Assessments should not be concluded until sufficient preparation has been completed and the prospective carers are fully aware of what the Order means. The making of the Order should be robustly evidence-based and child-centred and not compromised by the 26-week timescale.
A solution also needs to be found to the issue raised in Re P-S about the form of an Order that would allow sufficient time for the prospective special guardian/s and child to live together before an SGO could be made.
“We conclude that special guardianship continues to be an important permanence option ‘for the right child and the right family’. But for this to be so, the system as a whole must operate in a coherent, timely, evidence-informed way and this requires changes in mindset, regulations and protocols,” said the report.
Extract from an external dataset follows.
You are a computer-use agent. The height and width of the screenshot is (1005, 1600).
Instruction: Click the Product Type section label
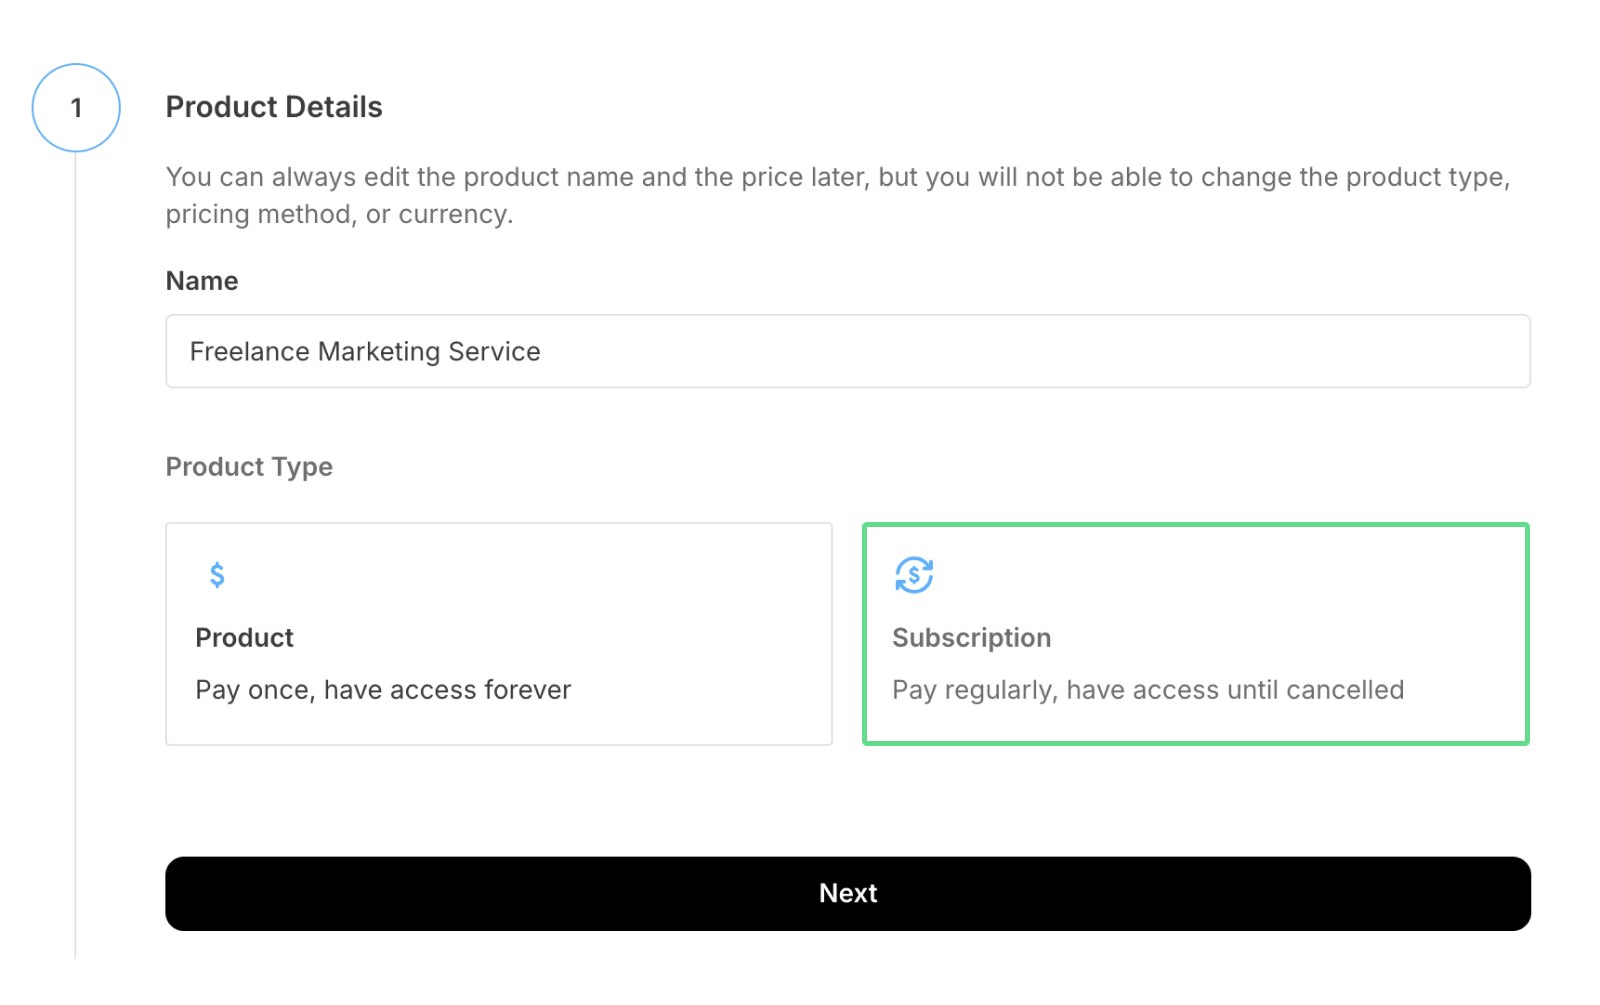(x=249, y=467)
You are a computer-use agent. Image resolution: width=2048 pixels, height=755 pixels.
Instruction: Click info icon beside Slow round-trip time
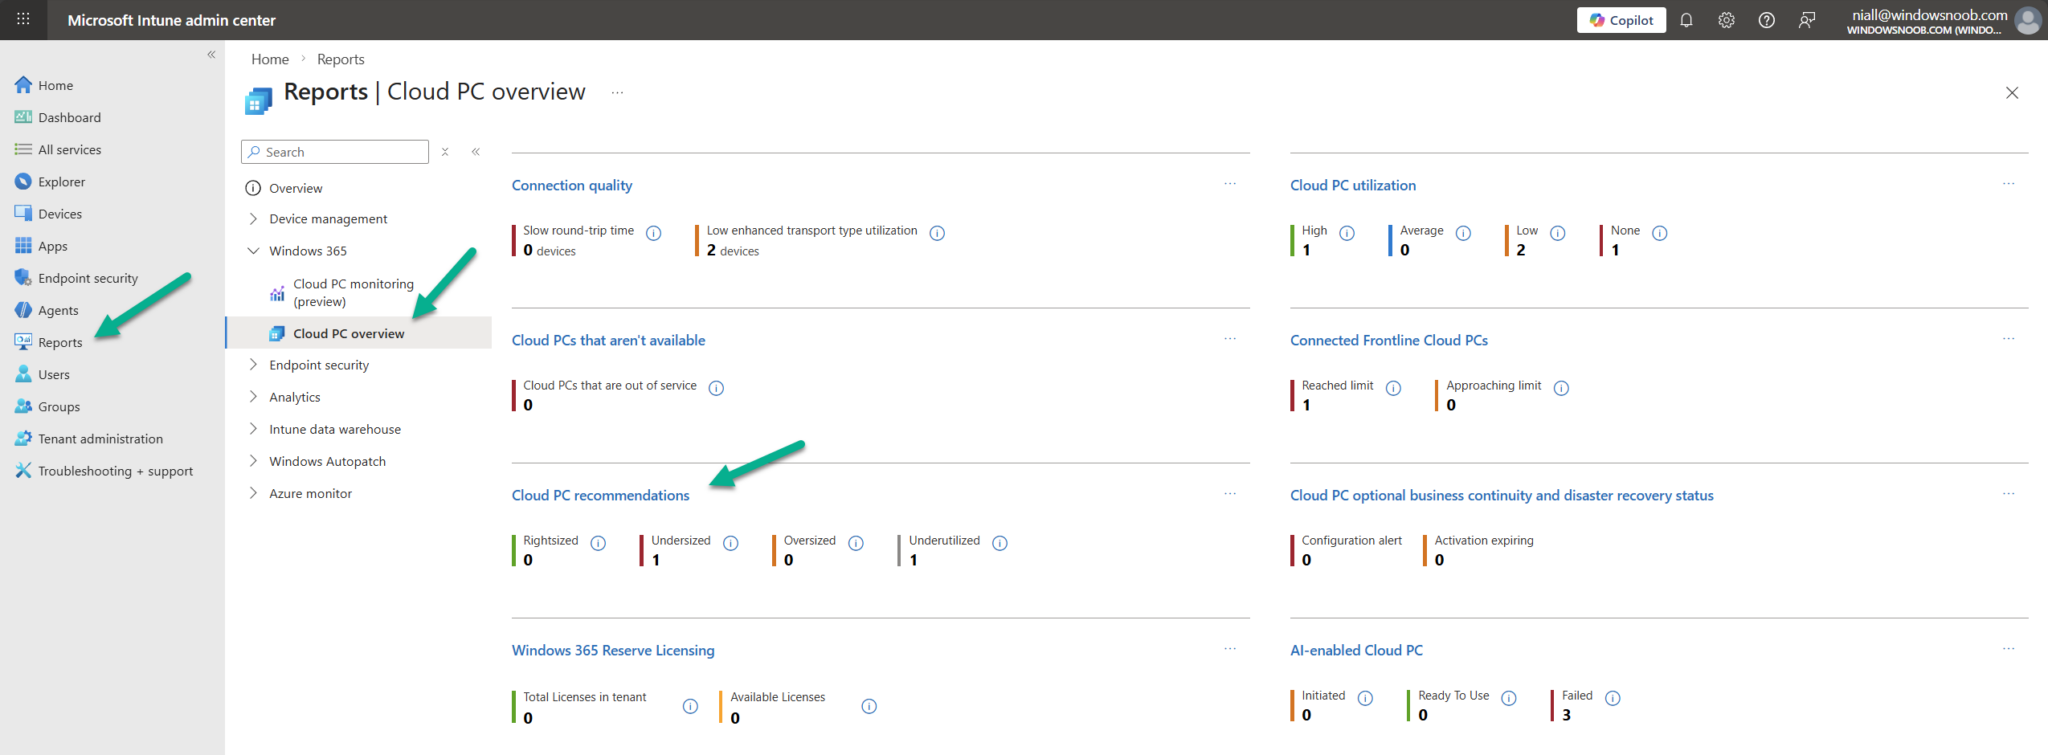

There has been a major shift in focus from the original policy framework for SGOs being made as a result of a private law application by the child’s current and established carers, to the extensive use of the court’s power to make the order under ‘its own motion’ during care proceedings. It warns that SGOs were not primarily designed to be used in this way, and this presents challenges for local authorities and the courts in providing special guardians with adequate preparation and support for the long-term consequences of this life-changing responsibility.
“As it currently operates, special guardianship is also not appropriately aligned with best practice in other forms of child placement such as adoption and foster care – a serious issue when children share similar issues such as abuse and neglect and the birth parents’ lack of capacity to safely and responsibly care for their child,” the report concludes.